- What is needed
Repeat the listing word for word. Leave every picture out.
—————
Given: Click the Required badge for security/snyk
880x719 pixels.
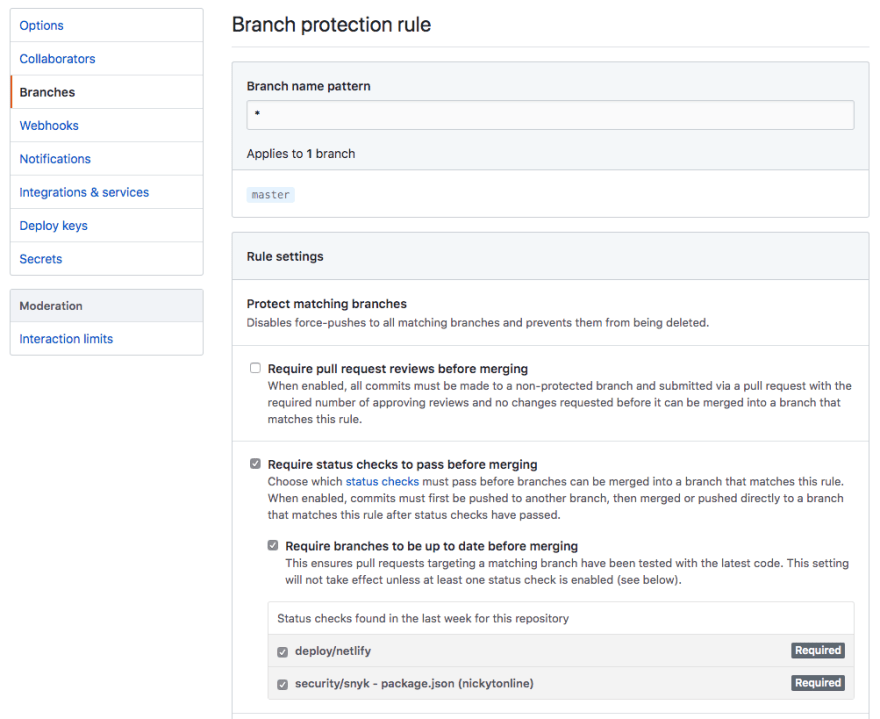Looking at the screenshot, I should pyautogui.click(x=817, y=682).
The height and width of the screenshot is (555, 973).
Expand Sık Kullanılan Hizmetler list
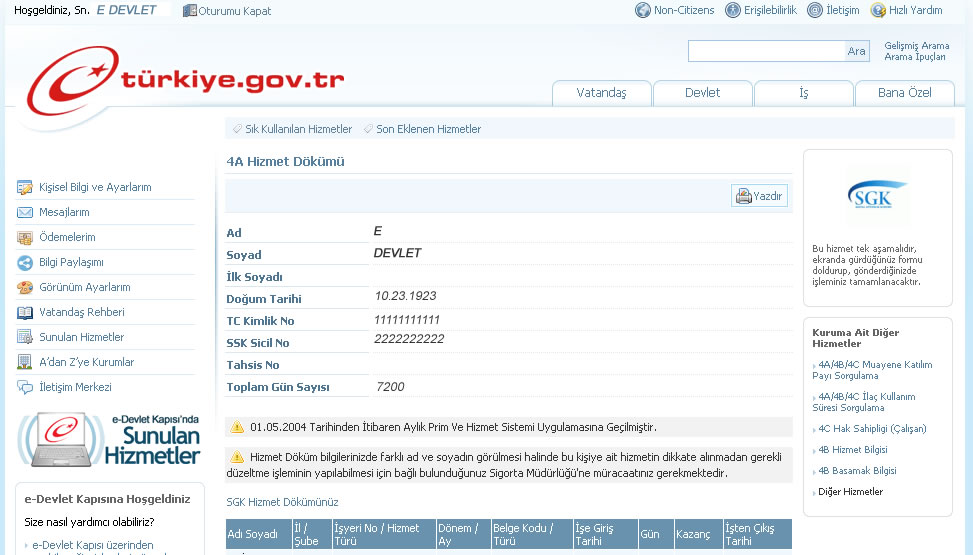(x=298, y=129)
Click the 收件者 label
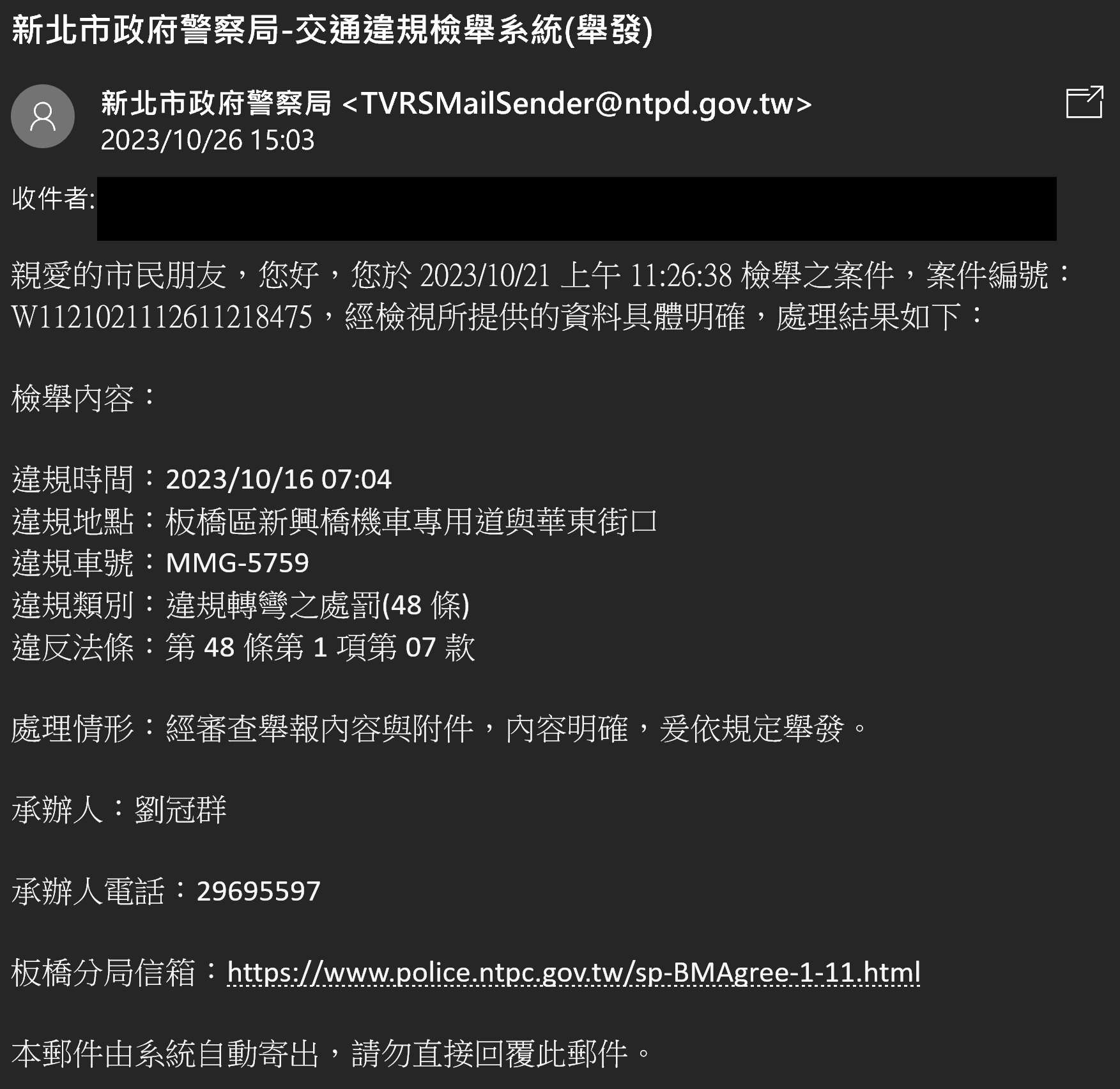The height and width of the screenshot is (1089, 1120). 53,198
—————
- Written answer
Given: Click the Required badge for security/snyk
880x719 pixels.
Looking at the screenshot, I should pyautogui.click(x=817, y=682).
The height and width of the screenshot is (555, 973).
Expand Sık Kullanılan Hizmetler list
(x=298, y=129)
Click the 收件者 label
The height and width of the screenshot is (1089, 1120). 53,198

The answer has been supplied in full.